Your reply should contain nothing except the lines from the one with "The height and" through the end of the listing below, reproduced exactly and stripped of pictures.

[Start of Attachment]

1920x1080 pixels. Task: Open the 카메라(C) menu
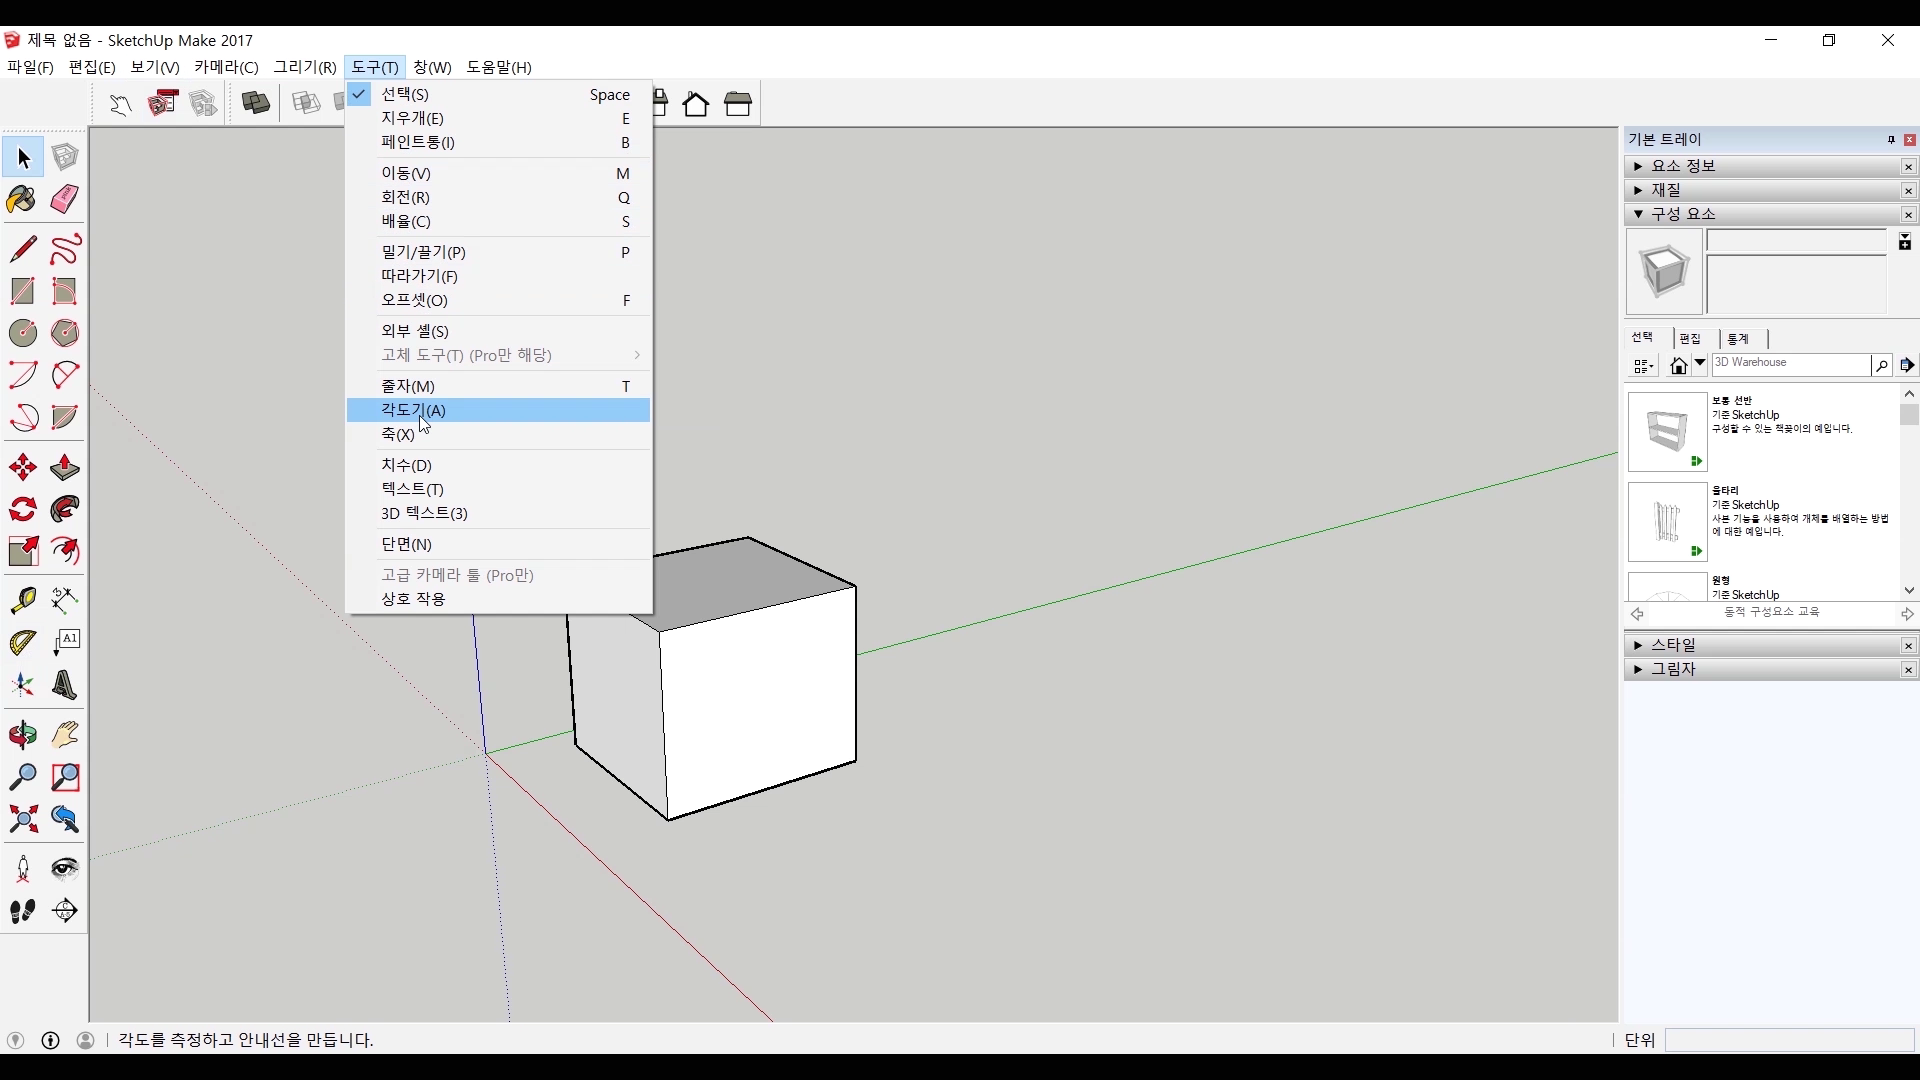pyautogui.click(x=226, y=67)
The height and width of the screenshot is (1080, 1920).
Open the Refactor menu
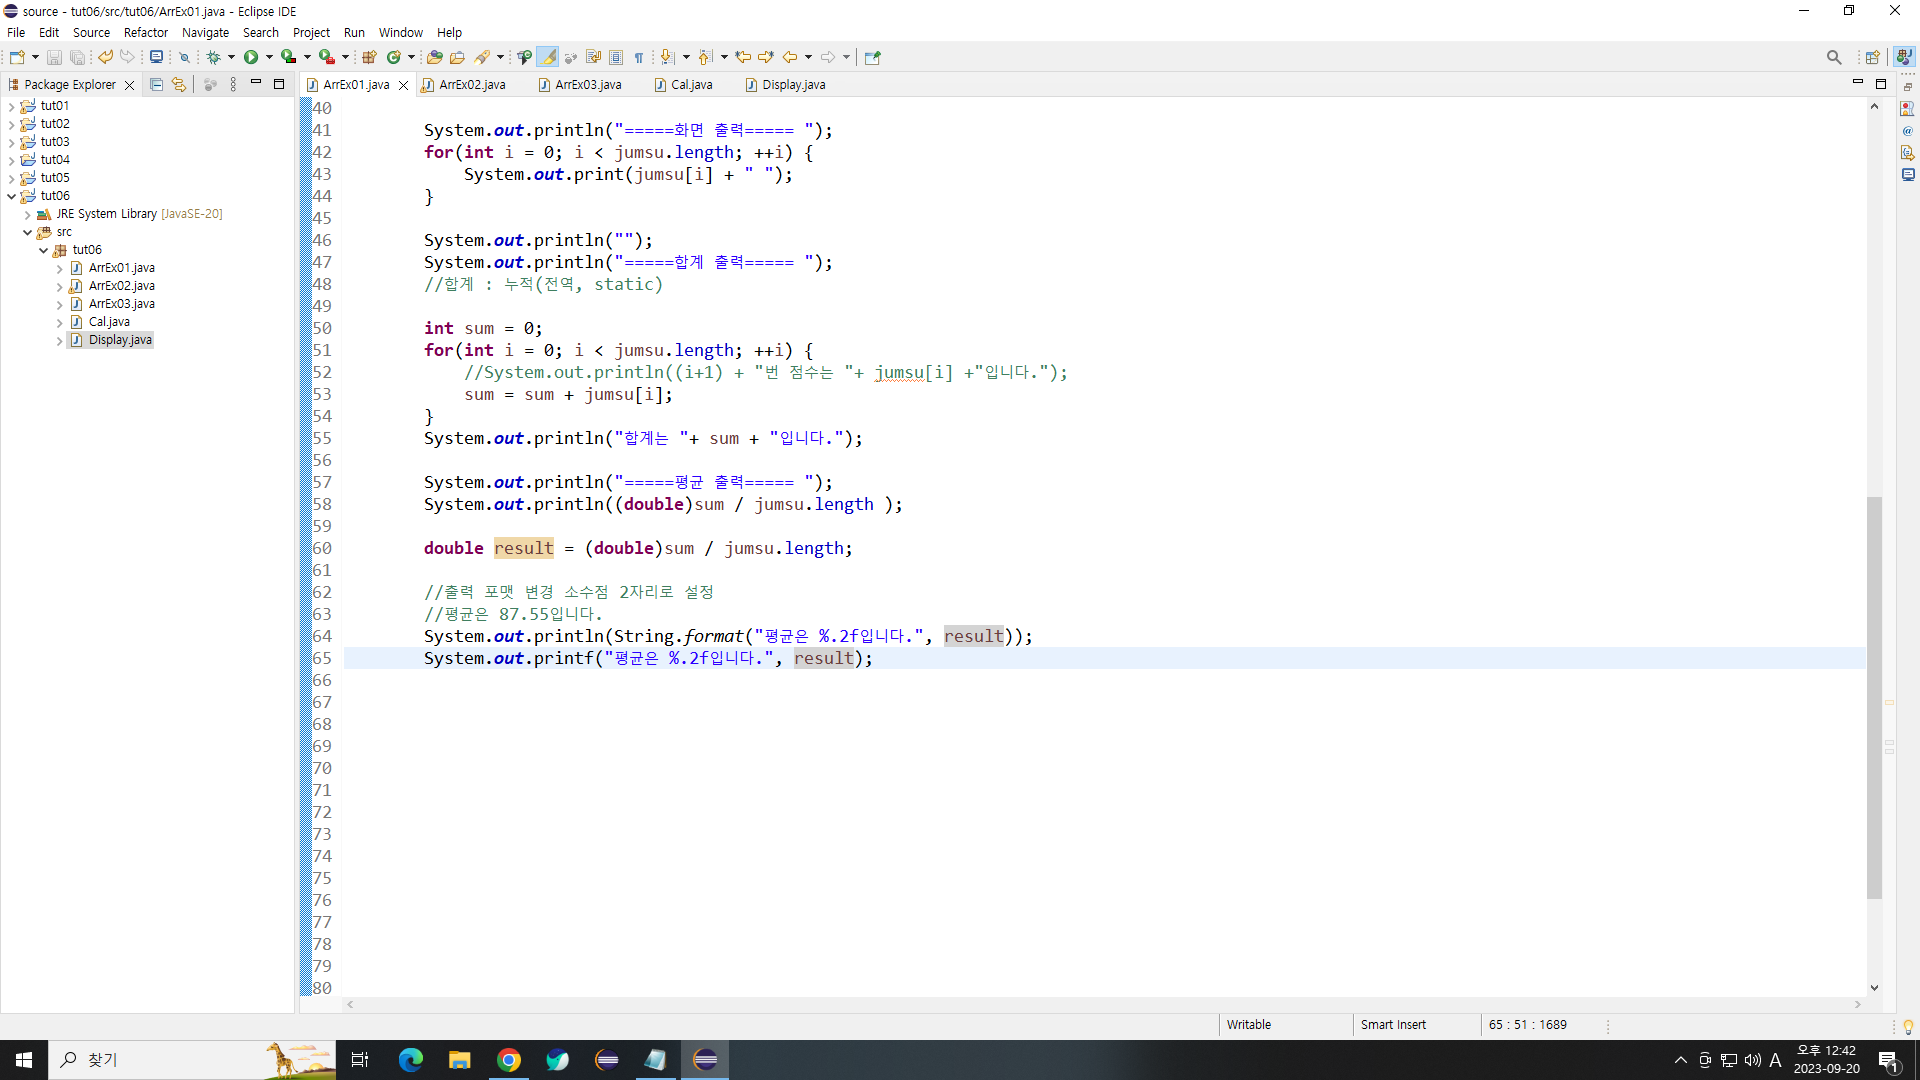pos(145,32)
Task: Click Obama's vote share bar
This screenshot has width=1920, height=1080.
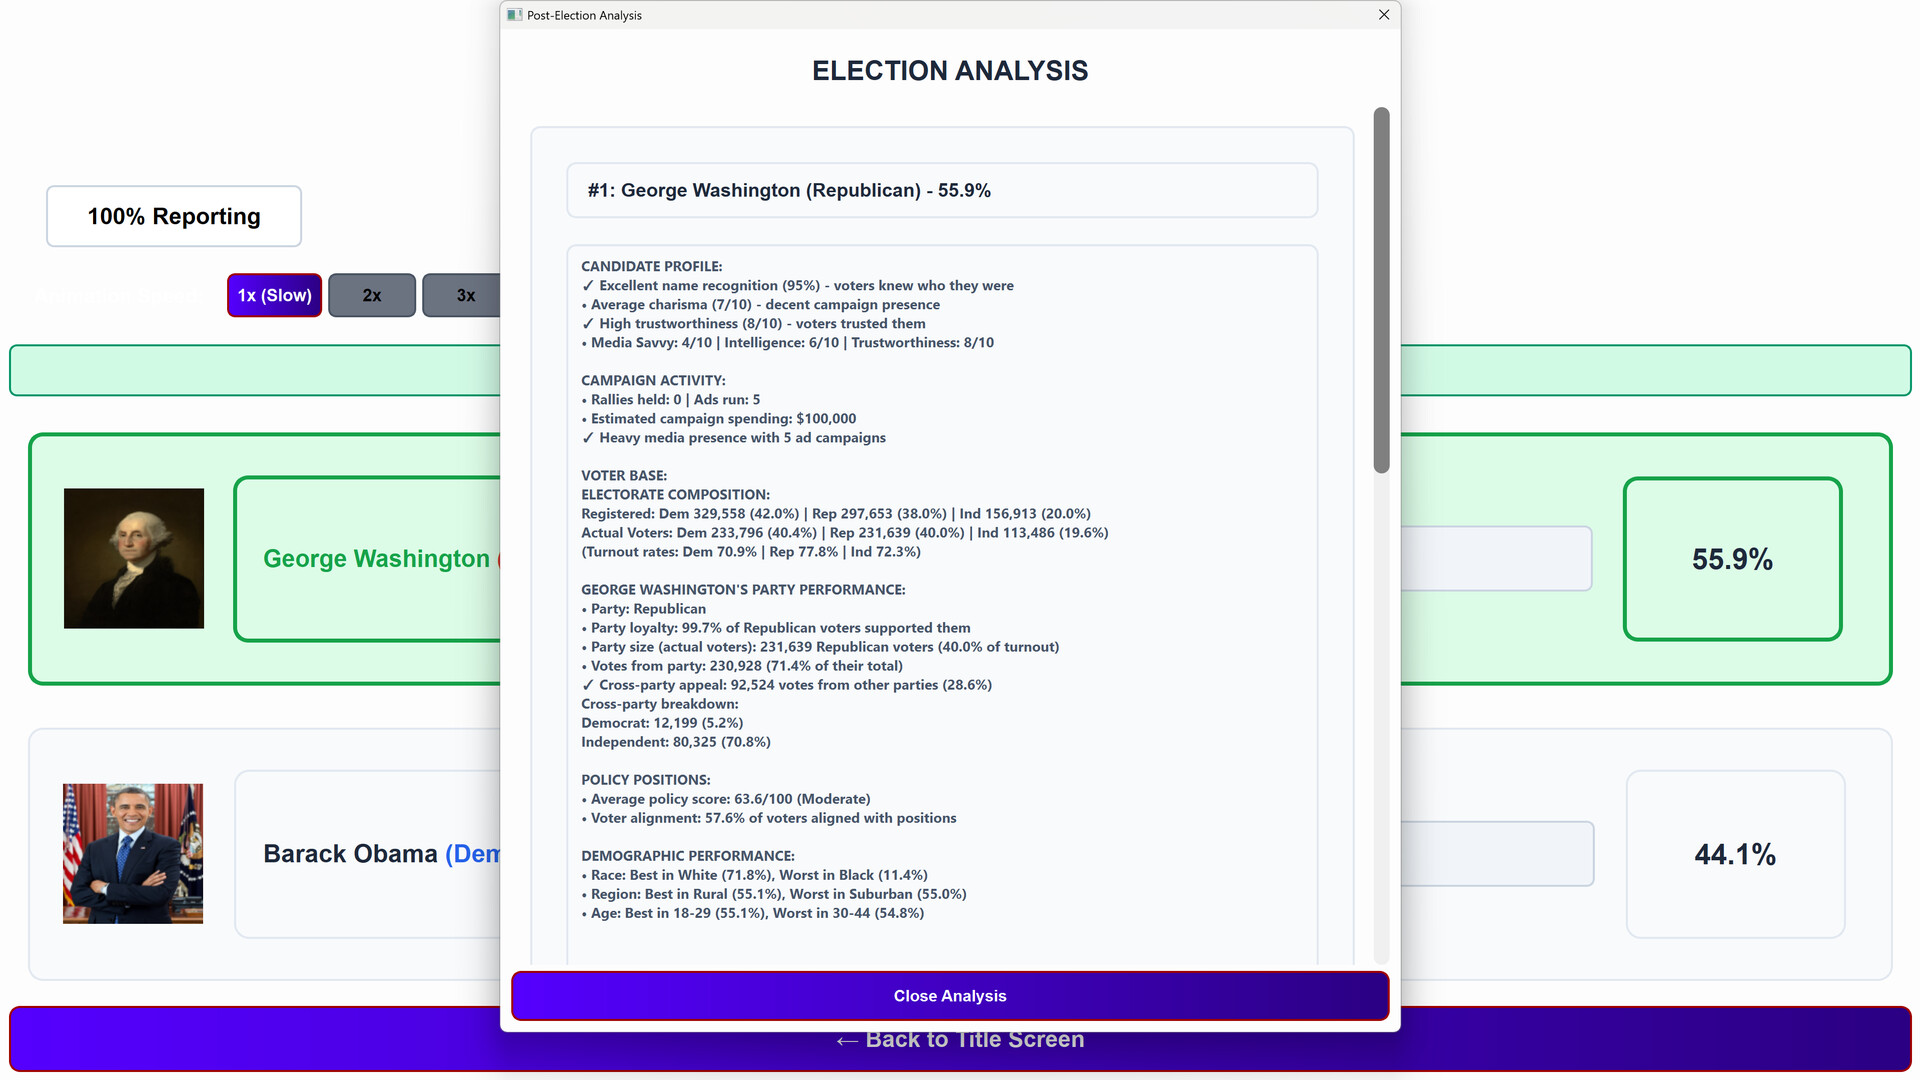Action: (1495, 854)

[End of Attachment]

▸ **EXERCISE OUTPUT**
The height and width of the screenshot is (1080, 1920).
Open the Refactor menu
pos(145,32)
Task: Click Obama's vote share bar
This screenshot has width=1920, height=1080.
Action: (1495, 854)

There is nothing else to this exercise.